Not only are selfies not remotely ‘new’, they are not to blame for the increasingly poor self-esteem of children. What they are is a useful scapegoat for a media complicit in the manipulation of our self-image and our self-esteem.
I for one love a good selfie. I take one when I have a good hair day. Or when I’ve done my makeup particularly well. I take them when I feel good about myself, and end up with a record of a time I felt good about myself. This doesn’t damage my self-esteem; it’s quite the opposite. What can damage my self-esteem somewhat is articles telling me that my liking for having a nice picture of myself looking nice is narcissistic and vain. Because GOD FORBID I think anything good about myself.
People that feel good about themselves aren’t going to buy products to make themselves feel better, are they?



sometimes so glad to have grown up in the era just before mobiles and the internet. Am i concerned with self imagine - of course i am. But not too concerned. i occasionaly take a selfie, its never how i think i look in my head.
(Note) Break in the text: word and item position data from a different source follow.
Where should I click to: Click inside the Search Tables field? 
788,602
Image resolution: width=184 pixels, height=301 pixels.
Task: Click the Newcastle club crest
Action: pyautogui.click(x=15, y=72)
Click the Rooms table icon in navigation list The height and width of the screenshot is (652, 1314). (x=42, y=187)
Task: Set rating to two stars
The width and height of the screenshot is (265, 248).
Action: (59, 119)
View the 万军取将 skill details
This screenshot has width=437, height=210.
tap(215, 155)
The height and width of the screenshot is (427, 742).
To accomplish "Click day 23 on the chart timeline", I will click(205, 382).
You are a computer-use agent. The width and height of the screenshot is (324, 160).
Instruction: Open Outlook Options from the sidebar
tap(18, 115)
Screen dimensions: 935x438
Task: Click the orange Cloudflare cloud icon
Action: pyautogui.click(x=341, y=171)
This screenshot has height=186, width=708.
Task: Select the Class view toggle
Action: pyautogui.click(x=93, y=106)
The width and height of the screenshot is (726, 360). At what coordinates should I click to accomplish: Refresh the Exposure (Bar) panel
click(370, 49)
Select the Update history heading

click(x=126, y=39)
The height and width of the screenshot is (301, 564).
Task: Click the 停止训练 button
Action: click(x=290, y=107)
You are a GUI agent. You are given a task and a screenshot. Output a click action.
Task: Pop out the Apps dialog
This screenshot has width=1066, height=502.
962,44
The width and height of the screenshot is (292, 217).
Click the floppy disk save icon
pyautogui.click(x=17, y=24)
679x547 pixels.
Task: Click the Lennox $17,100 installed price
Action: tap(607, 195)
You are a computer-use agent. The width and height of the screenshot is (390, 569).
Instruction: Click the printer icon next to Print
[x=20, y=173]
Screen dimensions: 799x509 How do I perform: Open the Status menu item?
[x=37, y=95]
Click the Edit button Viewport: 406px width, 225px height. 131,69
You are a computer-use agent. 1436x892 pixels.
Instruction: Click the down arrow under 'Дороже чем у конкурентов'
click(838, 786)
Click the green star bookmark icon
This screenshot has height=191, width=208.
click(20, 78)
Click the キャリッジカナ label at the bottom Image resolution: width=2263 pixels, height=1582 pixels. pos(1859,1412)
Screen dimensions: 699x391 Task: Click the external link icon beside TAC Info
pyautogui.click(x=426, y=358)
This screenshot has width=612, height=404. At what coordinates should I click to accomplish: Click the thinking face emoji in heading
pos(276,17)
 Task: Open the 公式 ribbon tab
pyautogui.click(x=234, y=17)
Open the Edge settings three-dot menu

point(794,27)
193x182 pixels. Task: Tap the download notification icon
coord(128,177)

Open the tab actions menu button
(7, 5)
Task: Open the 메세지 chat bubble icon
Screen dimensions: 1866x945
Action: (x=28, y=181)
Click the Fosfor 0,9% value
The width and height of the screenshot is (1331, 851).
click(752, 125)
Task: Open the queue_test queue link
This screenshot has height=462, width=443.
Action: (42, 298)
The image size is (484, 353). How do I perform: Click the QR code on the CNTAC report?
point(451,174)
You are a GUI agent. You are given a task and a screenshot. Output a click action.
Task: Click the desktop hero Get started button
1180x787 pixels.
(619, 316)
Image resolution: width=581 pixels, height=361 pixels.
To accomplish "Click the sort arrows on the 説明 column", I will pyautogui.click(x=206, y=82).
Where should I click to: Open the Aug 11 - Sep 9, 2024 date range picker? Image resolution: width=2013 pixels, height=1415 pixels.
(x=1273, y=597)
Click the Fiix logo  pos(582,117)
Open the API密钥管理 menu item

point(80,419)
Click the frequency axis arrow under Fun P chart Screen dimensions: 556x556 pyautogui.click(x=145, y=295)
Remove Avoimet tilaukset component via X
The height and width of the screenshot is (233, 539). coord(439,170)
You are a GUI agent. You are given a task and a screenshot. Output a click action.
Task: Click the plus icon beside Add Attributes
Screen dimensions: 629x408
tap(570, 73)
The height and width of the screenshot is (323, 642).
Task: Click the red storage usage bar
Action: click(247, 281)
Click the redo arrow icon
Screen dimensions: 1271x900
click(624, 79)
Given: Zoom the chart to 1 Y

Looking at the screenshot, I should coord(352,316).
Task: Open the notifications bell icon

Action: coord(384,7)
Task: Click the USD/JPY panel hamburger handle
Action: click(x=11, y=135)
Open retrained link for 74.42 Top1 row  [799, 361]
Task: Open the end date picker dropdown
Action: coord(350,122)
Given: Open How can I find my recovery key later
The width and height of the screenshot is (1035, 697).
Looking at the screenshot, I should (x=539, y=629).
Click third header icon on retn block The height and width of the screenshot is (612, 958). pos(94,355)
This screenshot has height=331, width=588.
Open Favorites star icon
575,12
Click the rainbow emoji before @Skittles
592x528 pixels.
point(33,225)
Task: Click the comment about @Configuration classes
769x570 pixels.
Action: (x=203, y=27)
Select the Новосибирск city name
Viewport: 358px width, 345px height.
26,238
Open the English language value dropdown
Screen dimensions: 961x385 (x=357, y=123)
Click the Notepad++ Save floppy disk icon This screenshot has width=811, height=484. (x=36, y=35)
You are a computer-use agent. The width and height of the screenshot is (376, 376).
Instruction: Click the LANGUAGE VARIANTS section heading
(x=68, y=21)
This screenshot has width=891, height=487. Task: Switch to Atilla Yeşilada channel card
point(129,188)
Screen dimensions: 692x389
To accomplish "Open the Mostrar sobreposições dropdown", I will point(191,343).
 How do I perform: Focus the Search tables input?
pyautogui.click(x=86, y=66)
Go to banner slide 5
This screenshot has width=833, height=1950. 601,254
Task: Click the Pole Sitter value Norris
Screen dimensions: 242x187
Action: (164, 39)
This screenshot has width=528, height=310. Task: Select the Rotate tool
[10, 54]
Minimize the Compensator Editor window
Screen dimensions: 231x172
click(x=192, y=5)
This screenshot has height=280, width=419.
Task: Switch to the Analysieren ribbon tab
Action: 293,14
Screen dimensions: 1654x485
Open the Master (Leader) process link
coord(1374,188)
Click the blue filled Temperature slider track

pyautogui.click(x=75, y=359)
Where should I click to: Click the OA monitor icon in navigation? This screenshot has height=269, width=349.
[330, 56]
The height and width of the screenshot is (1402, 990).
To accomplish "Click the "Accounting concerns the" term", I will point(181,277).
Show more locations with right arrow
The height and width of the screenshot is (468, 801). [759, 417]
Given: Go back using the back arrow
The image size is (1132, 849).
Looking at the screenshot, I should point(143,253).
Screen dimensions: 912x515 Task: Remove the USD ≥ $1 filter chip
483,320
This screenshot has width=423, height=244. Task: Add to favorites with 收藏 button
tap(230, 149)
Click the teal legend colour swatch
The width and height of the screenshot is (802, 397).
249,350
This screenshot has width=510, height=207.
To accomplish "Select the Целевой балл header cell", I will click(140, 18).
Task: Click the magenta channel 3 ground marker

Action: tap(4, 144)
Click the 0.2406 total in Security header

I prefer that imagine in my head.
I know, I’m late to the party. I started with your first January ’14 post and here I’m up to 10 Aug 94 (my 20th wedding anniversary!). I love your blog.
The part here where you said “And even knowing that the fantasies we are sold by the media aren’t true, we still beat ourselves up about not being thin/pretty/hairless/scented enough” - it’s the same thing with the phobias. “What, my phobia is baseless?” Knowing that doesn’t make it go away.
On to 17/8/14…
Hi
the party doesn’t end, so grab a chair! Cake?